§ TEKS YANG DITAMPILKAN:
|---|

Jumat, 21 Oktober 2011

"Post-"

Sesuatu yang mapan, akankah tak terkalahkan? Serapi-rapinya sebuah jamaah, jam'iyyah, perkumpulan, akankah tak teruntuhkan? Tentu saja tidak. Mitos kebertahanan telah rapuh. Di setiap masa, akan ada pelbagai koreksi. Sebab, kepastian yang absolut -dari Allah 'Azza wa Jalla- akan meruntuhkan mereka yang relatif; fana.

*****

Selama bertahun-tahun belakangan ini, kita disajikan oleh berbagai varian pemikiran baru yang awalnya menggunakan kata “post-“. Postmodernisme, poststrukturalisme, postkolonialisme, post-tradisionalisme, dan lain sebagainya. Dalam rentangan pemikiran yang sudah mapan, ia tiba-tiba menghadirkan diri, ingin membongkar dan mengubah semuanya.

Istilah Post- mungkin saja masih tak tuntas kita perdebatan apa maknanya. Tapi yang jelas, ia kini menjadi sebuah penanda basis pemikiran baru; jejaring filsafat baru yang tentu saja tak sederhana. “Post-“ menjadi begitu populer, terlebih ketika teori modernisme, hari ini, sedang berada di titik kritisnya yang akut dalam peradaban manusia.

“Post-“ menghadirkan jalinan makna yang rumit, kompleks. Ia jelas bukan sekadar penanda waktu, yang mengatakan bahwa era “modernisme”, “strukturalisme”, “marxisme”, dan lain sebagainya itu sudah hampir usai. Tidak, tidak sedemikian mudahnya kita menafsirkan kata itu. “Post-“ juga bukan sekadar berarti “zaman baru”, karena konsekuensinya kita harus memberikan makna zaman apakah yang muncul “setelah” zaman baru itu. “

Post-“ jauh lebih rumit dari itu semua. “Post-“ terentang melampaui pertalian sejarah, ikatan pemikiran, tatanan kemanusiaan, dan diaspora peradaban. “Post-“ adalah penanda baru sekaligus lanjutan lama. Ia menautkan masa lalu, kini, dan masa depan, dalam terminologi baru. Ia mungkin “barang lama”, tetapi dengan nafas yang baru.

|---|

[Data target klik]
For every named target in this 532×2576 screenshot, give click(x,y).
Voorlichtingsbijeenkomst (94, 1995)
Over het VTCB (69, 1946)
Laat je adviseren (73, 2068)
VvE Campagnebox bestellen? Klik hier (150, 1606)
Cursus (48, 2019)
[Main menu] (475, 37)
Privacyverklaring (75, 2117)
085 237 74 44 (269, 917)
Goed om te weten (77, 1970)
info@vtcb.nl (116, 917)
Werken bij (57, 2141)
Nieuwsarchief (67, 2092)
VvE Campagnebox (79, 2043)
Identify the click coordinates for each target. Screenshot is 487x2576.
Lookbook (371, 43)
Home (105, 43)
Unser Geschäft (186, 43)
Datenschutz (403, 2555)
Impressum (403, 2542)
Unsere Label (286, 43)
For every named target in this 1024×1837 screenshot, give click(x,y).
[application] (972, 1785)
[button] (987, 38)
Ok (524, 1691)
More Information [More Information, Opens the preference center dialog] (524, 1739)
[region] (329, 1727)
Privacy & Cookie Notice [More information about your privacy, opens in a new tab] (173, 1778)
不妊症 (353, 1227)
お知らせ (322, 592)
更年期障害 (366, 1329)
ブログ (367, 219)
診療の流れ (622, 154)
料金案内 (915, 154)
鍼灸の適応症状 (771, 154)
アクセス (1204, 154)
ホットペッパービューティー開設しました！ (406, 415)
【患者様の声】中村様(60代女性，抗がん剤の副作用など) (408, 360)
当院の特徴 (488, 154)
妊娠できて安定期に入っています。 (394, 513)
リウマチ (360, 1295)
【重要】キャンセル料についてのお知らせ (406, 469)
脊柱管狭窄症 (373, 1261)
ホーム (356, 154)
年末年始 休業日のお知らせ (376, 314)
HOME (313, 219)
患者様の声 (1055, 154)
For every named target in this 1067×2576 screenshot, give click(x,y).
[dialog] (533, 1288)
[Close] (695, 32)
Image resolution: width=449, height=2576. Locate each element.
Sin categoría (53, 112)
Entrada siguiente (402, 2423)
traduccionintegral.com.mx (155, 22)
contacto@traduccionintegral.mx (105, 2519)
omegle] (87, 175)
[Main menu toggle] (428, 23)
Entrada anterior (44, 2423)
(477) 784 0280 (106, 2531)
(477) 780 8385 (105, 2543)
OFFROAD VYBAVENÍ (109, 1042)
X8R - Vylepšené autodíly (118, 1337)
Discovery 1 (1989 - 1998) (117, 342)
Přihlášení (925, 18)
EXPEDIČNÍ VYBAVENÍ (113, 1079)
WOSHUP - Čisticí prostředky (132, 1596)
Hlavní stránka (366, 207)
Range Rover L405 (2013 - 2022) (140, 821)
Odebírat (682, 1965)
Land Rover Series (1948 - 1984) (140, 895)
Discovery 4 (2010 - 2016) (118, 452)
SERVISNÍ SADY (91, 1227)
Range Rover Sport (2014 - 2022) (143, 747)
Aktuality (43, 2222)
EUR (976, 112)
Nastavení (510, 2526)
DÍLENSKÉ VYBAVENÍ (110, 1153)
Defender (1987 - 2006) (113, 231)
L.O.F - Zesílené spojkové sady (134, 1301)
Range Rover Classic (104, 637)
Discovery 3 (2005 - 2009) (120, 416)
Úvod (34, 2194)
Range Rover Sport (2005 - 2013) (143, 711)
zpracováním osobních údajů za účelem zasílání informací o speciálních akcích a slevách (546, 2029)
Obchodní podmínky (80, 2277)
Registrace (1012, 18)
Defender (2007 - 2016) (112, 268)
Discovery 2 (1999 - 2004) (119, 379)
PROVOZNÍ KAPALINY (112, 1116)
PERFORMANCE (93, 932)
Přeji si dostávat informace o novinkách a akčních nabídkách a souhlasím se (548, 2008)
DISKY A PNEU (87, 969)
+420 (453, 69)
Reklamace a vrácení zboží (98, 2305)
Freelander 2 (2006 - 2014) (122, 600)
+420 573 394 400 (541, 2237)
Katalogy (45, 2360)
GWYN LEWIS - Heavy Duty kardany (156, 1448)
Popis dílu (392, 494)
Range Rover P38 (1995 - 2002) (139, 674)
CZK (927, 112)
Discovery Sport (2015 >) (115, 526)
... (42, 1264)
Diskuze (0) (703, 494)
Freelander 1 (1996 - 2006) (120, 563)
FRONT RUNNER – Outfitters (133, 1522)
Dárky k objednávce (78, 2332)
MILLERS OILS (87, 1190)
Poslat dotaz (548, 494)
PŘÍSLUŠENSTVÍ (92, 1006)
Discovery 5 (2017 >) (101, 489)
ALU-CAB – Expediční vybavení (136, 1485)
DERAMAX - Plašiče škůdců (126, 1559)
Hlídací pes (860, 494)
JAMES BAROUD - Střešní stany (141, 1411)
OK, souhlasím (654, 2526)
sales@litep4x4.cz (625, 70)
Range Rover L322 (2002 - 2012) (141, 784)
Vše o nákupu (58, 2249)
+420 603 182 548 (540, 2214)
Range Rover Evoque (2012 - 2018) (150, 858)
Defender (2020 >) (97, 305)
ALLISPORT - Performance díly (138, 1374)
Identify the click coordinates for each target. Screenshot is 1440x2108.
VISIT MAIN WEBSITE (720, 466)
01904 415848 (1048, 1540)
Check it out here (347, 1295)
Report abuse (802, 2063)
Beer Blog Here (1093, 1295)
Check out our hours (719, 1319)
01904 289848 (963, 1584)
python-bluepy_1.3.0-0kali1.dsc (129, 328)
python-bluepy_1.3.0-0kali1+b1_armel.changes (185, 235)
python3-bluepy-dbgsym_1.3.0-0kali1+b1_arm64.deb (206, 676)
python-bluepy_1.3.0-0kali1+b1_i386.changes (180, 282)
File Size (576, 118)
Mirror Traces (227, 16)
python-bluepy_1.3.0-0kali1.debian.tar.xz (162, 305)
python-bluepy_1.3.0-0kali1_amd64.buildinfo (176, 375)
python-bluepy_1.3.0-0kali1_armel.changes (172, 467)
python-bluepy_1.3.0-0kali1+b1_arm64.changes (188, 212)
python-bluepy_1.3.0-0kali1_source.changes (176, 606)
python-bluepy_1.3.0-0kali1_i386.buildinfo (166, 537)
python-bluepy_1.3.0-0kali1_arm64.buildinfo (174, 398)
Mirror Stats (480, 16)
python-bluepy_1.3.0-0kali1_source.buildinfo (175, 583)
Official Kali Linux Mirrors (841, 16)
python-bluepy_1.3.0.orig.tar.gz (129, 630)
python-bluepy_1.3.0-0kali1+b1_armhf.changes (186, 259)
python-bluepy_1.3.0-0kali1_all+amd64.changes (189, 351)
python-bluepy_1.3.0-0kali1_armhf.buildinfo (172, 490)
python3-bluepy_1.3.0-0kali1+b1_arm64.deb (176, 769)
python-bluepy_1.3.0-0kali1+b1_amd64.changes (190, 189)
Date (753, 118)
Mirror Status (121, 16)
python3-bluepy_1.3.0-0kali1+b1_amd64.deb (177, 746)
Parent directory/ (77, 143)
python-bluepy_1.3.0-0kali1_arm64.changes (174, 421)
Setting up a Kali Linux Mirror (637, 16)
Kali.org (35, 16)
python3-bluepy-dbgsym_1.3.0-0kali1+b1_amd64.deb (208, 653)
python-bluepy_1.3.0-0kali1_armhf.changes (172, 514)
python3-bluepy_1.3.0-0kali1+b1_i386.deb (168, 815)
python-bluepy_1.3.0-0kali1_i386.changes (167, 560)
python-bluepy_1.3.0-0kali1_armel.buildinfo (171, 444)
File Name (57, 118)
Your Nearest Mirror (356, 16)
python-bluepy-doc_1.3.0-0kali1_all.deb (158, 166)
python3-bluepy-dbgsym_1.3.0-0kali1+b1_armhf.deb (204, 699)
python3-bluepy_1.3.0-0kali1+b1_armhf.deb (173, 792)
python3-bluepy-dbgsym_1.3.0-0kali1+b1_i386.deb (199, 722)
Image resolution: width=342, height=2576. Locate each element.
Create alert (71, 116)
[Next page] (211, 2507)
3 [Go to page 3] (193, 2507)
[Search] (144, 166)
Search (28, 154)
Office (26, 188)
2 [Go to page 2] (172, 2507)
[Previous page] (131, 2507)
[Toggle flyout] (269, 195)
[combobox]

|---|

§ TUGAS PENGERJAAN:
1. Ambil dari listing di atas baris-baris berikut tanpa perubahan sedikit pun: mulai pada baris yang memuat "info@vtcb.nl (116, 917)" dan berhenti setelah baris yang memuat "ホーム (356, 154)". Kedua baris batas itu ikut disertakan.
2. Teruskan tulisan tentang makna istilah "post-" di atas, dimulai tepat setelah kalimat terakhirnya.

§ JAWABAN YANG DIHARAPKAN:
1.
info@vtcb.nl (116, 917)
Werken bij (57, 2141)
Nieuwsarchief (67, 2092)
VvE Campagnebox (79, 2043)
Identify the click coordinates for each target. Screenshot is 487x2576.
Lookbook (371, 43)
Home (105, 43)
Unser Geschäft (186, 43)
Datenschutz (403, 2555)
Impressum (403, 2542)
Unsere Label (286, 43)
For every named target in this 1024×1837 screenshot, give click(x,y).
[application] (972, 1785)
[button] (987, 38)
Ok (524, 1691)
More Information [More Information, Opens the preference center dialog] (524, 1739)
[region] (329, 1727)
Privacy & Cookie Notice [More information about your privacy, opens in a new tab] (173, 1778)
不妊症 (353, 1227)
お知らせ (322, 592)
更年期障害 (366, 1329)
ブログ (367, 219)
診療の流れ (622, 154)
料金案内 (915, 154)
鍼灸の適応症状 (771, 154)
アクセス (1204, 154)
ホットペッパービューティー開設しました！ (406, 415)
【患者様の声】中村様(60代女性，抗がん剤の副作用など) (408, 360)
当院の特徴 (488, 154)
妊娠できて安定期に入っています。 (394, 513)
リウマチ (360, 1295)
【重要】キャンセル料についてのお知らせ (406, 469)
脊柱管狭窄症 (373, 1261)
ホーム (356, 154)

2.
*****

Sejarah manusia sesungguhnya diawali dengan koreksi. Jika anda mempercayai perspektif konflik, maka perubahan-perubahan sosial yang diimplikasikan oleh konflik itu sesungguhnya adalah koreksi. Baik yang sifatnya total –totalitas— maupun yang parsial. Tidak ada yang tak berubah –mungkin— kecuali perubahan itu sendiri.

Ibnu Khaldun, Toynbee, memperingatkan itu. Hegel juga sama. Apalagi Marx.  Mungkin hanya Fukuyama yang aneh –ia percaya pada manifestasi “roh absolut” pada sejarah— pilihan koreksi itu setidaknya mesti diambil oleh peradaban manusia. Tak ada yang tetap, unilinear, semuanya dinamis. Berubah, progresif, menuju relung perubahannya sendiri. Apakah ia siklis; atau progresif, ini yang jadi perdebatan.

Koreksi-koreksi itu selalu hadir dalam berbagai wujudnya. Ia muncul dalam wujud gerakan protes, komunitas intelektual yang progresif (seperti Ikhwan-ash-shafa), gerakan petani, pemberontakan buruh, revolusi kelas menengah, kudeta, dan lain sebagainya. Ia membentangkan berbagai pilihan:  terkoreksi dari eksternal, karena mekanisme kritik-diri itu tidak berjalan, atau oligarki di tingkatan pucuk pimpinan itu terkalahkan oleh semangat mereka yang terpinggirkan.

Terkoreksi dari luar, berarti membiarkan kekuatan luar masuk ke dalam dirinya, menguasai kekuatannya. Dan artinya, terkuasai oleh kekuatan dari luar. Ekspansi. Penguasaan dari kelompok luar adalah bentuk koreksi. Sejarah pernah mencatat ini dalam relik-relik Baghdad, Troya, Dravida, atau Cordova.

Penguasaan adalah cost of war –meminjam Waltz— terpapar dari kekalahan pasukan militer atas orang-orang lain. Tapi ia juga bisa menjadi lambang kelemahan. Ciri keruntuhan sebuah rezim. Ini sudah diperingatkan Ibnu Khaldun sebelumnya. Sebuah peradaban yang besar, melemah, akan menemui ajalnya di kekuatan luar karena kelemahannya. Romawi Barat kalah dan hancur karena kelemahan, korupsi di dalam dirinya.

Penjaga-penjaga istana kalah tangguh oleh orang-orang Goth yang menyerang dari lembah dan gunung di Jerman, menaklukkan Italia, lalu Roma. Orang-orang Hun, yang berlari dengan kuda dari padang rumput Asia Tengah, mengalahkan orang-orang Gaul, lalu menaklukkan kekuatan Romawi di perbatasan Perancis-Spanyol-Italia. Itulah cermin penguasaan.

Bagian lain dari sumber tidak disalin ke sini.